Note: This is a LONG case study, comprising of 14 chapters. Recommended for use in higher-level undergraduate classes and graduate classes; Access the full story here
Leah Omilion-Hodges (Western Michigan University) suggests some key “Takeaways” on the story:
Detroit made history in July of 2013 when it became the largest U.S. city to declare bankruptcy. This left countless stakeholders ranging from pensioners and citizens, to the Detroit Institutes of Arts (DIA) and local municipalities, and myriad creditors in a state of uncertainty and unrest. Retirees wondered how declaring bankruptcy would affect their constitutional protections, the DIA worried that selling even one painting would result in deleterious outcomes from losing donors to cancelled tax support, and creditors wanted simply what was rightfully owed them. However, over a historic 16 month journey, a “grand bargain” was struck in which many collaborated to restructure Detroit’s massive debt ($18 billion in liabilities, 78,000 blighted buildings, 4 out of every 10 dollars devoted to debt, pensions, and retiree health care). Considering the incredible breadth of the city’s debt and the sheer amount of individuals and organizations touched, the unfolding saga is one that twists and turns to uncover the power of collaboration, the influence of targeted messages, and the importance of creative thinking to ultimately reveal a tale of hope and renewal.
- Collaboration for a Common Goal – The authors of this article describe the journey of the grand bargain as one where through an unprecedented series of concessions, “like soldiers switching sides in the midst of battle” that objectors and creditors alike joined forces. The article continues to detail how once unthinkable reductions were later agreed to and accepted. This is reminiscent of Sherif’s (1954) assertion that intergroup conflict occurs when two or more groups are in competition of limited resources. However, by working together in a series of important unifying meetings and decisions, Detroit stakeholders, like the Rattlers and Eagles, were able to collaborate for a common goal.

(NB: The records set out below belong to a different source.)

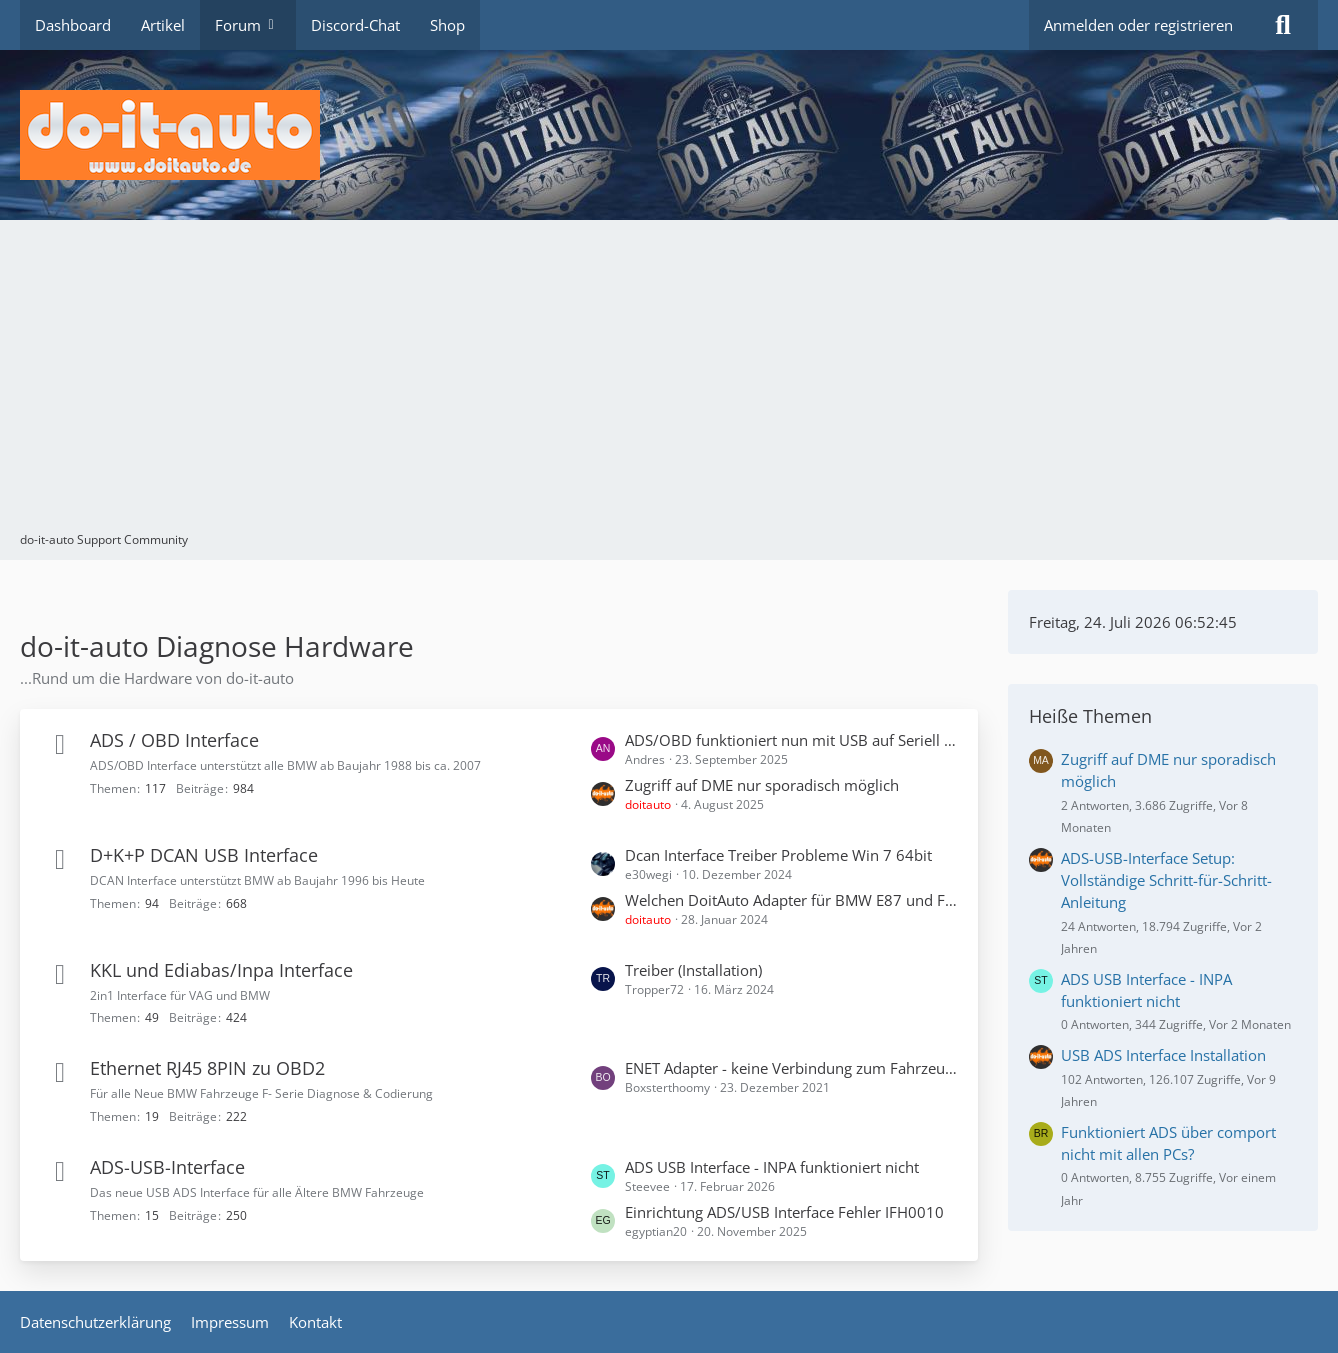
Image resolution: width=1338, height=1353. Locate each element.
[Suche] (1283, 25)
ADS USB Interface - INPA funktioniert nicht (772, 1167)
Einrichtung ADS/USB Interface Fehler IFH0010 (784, 1212)
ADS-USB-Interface (167, 1167)
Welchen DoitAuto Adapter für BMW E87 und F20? (791, 900)
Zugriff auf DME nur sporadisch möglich (762, 785)
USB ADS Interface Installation (1163, 1055)
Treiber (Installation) (693, 970)
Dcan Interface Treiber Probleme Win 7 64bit (778, 855)
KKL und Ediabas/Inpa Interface (221, 970)
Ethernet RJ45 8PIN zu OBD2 (207, 1068)
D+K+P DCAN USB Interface (204, 855)
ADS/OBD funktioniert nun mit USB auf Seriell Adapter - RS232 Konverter (791, 740)
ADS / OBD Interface (174, 740)
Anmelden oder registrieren (1138, 25)
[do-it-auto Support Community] (669, 135)
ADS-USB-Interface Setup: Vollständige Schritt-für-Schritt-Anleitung (1166, 880)
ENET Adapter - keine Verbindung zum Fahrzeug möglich (791, 1068)
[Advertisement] (669, 380)
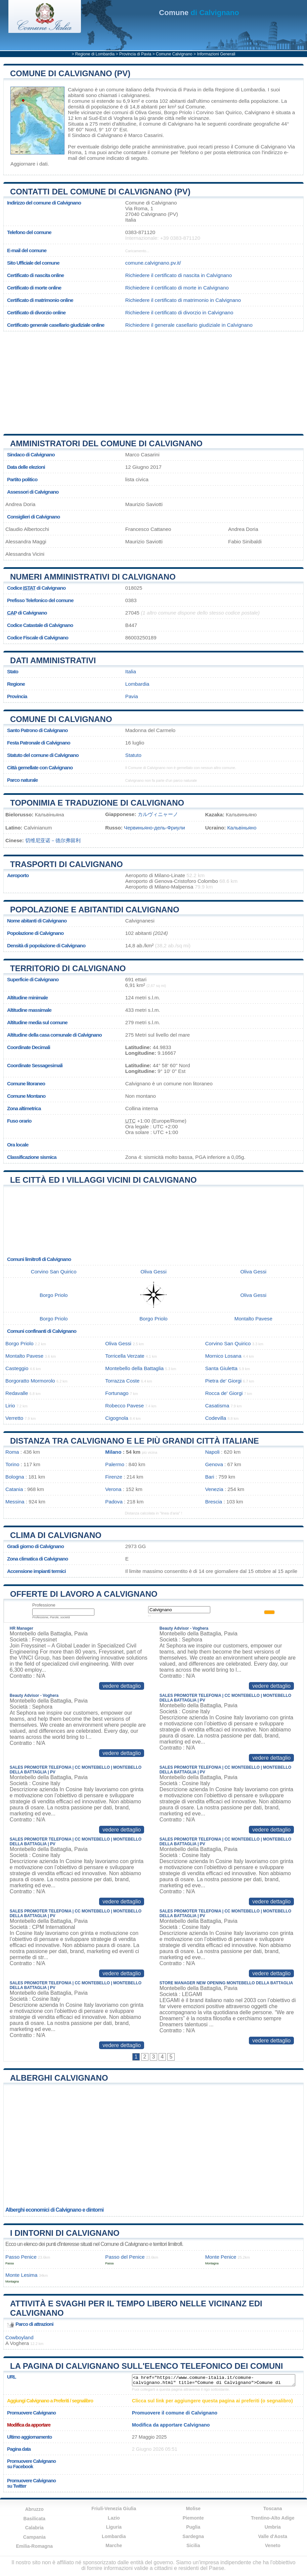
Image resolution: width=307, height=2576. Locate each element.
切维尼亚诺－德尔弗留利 (53, 840)
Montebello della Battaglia (134, 1368)
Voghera (123, 118)
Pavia (131, 696)
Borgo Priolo (178, 112)
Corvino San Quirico (219, 112)
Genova (214, 1464)
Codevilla (215, 1418)
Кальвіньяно (242, 827)
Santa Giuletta (221, 1368)
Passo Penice (21, 2257)
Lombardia (137, 684)
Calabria (34, 2527)
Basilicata (34, 2518)
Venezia (214, 1489)
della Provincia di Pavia (169, 89)
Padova (114, 1501)
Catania (14, 1489)
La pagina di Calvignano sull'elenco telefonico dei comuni (146, 2365)
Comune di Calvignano (61, 719)
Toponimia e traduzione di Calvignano (97, 802)
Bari (209, 1477)
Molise (193, 2508)
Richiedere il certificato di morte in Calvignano (177, 287)
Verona (113, 1489)
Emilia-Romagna (34, 2546)
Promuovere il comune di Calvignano (174, 2412)
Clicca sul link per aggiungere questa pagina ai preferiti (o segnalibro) (212, 2400)
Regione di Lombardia (95, 54)
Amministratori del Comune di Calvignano (106, 443)
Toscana (272, 2508)
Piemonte (193, 2518)
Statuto (133, 755)
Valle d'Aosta (272, 2536)
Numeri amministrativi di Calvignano (93, 576)
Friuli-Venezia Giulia (113, 2508)
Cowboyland (19, 2337)
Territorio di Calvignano (68, 968)
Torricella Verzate (124, 1356)
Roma (12, 1452)
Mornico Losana (223, 1356)
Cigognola (116, 1418)
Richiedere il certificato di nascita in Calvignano (178, 275)
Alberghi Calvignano (59, 2077)
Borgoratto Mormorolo (30, 1381)
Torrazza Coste (122, 1381)
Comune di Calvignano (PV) (70, 73)
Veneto (272, 2545)
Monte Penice (220, 2257)
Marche (113, 2545)
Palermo (114, 1464)
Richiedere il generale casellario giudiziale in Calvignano (189, 325)
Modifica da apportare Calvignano (171, 2425)
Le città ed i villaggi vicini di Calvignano (103, 1179)
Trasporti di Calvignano (66, 864)
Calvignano (80, 89)
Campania (34, 2537)
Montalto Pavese (253, 1318)
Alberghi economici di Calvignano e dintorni (54, 2210)
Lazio (114, 2518)
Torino (12, 1464)
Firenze (113, 1477)
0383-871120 (140, 232)
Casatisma (217, 1405)
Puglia (193, 2527)
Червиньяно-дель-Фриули (154, 827)
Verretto (14, 1418)
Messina (15, 1501)
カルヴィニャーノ (158, 814)
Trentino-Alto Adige (272, 2518)
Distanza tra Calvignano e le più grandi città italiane (134, 1440)
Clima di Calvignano (55, 1535)
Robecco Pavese (124, 1405)
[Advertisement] (153, 380)
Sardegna (193, 2536)
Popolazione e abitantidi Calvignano (94, 909)
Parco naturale (22, 780)
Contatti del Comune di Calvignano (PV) (100, 191)
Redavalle (16, 1393)
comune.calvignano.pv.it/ (153, 263)
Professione (43, 1605)
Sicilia (193, 2545)
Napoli (212, 1452)
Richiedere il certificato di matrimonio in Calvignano (183, 300)
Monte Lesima (21, 2275)
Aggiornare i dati (29, 164)
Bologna (14, 1477)
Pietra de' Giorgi (223, 1381)
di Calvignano (199, 12)
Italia (130, 671)
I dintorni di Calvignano (65, 2233)
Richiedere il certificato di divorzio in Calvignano (179, 312)
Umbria (273, 2527)
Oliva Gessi (148, 112)
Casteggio (16, 1368)
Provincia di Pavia (135, 54)
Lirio (10, 1405)
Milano (113, 1452)
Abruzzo (34, 2509)
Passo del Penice (124, 2257)
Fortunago (116, 1393)
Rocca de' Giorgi (224, 1393)
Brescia (213, 1501)
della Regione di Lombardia (234, 89)
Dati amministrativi (53, 660)
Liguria (114, 2527)
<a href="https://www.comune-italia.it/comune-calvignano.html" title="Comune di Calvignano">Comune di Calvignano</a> (213, 2380)
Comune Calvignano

- Targeted Persuasive Messages – Closely linked to collaboration for a common goal, the article shows the power of targeted persuasive messages. As noted, a plethora of stakeholders ultimately needed to give their consent to the grand bargain in order for Detroit to address its debt and begin to rebuild. For example, through a series of formal and informal meetings, a compilation of foundations (e.g., the Ford, Kresge, W.K. Kellogg, and Knight Foundations among others) offered $250 million in a matter of days to assist the city of Detroit. This vast sum of money was earned through emotional pleas, appealing to boards of trustees, where Darren Walker of the Ford Foundation suggested, “Detroit is a metaphor for America, for America’s challenges and opportunities.” In compelling other foundations to act, he reminded us that “If you don’t have great cities, you won’t have great nations,” and that not to contribute would be an act of “philanthropic malfeasance.” Similarly, a retiree committee was formed to cut civilian and fire and police pensions. Ultimately, through a number of meetings with fellow pensioners, a deal was struck where all of the city’s unions and retiree groups also agreed to support the grand bargain. Though it was a large concession on the side of the retirees, members of the committee reminded pensioners that “you can’t eat principles and uncertainty doesn’t pay the bills.”
- Importance of Creativity and Innovation in Problem Solving – Another interesting theme that emerged throughout Detroit’s bankruptcy saga was the importance of creativity and innovation in problem solving. In addition to working with private foundations and forging a compromise with retirees, additional problems were solved through innovation and creativity. For example, as a means to deal with Detroit’s aging water system, a deal was struck to transfer governance of Detroit’s Water and Sewage Department to a regional board. With long-term financial assistance from local counties, the Great Leaks Water Authority was created and resolved a regional debate that had lasted decades. Similarly, though the city was not able to reimburse all creditors with a cash payback, other debts were settled through the exchange of real estate. Thus, without creative thinking and innovations to traditional ways of doing business, the grand bargain may not have come to be.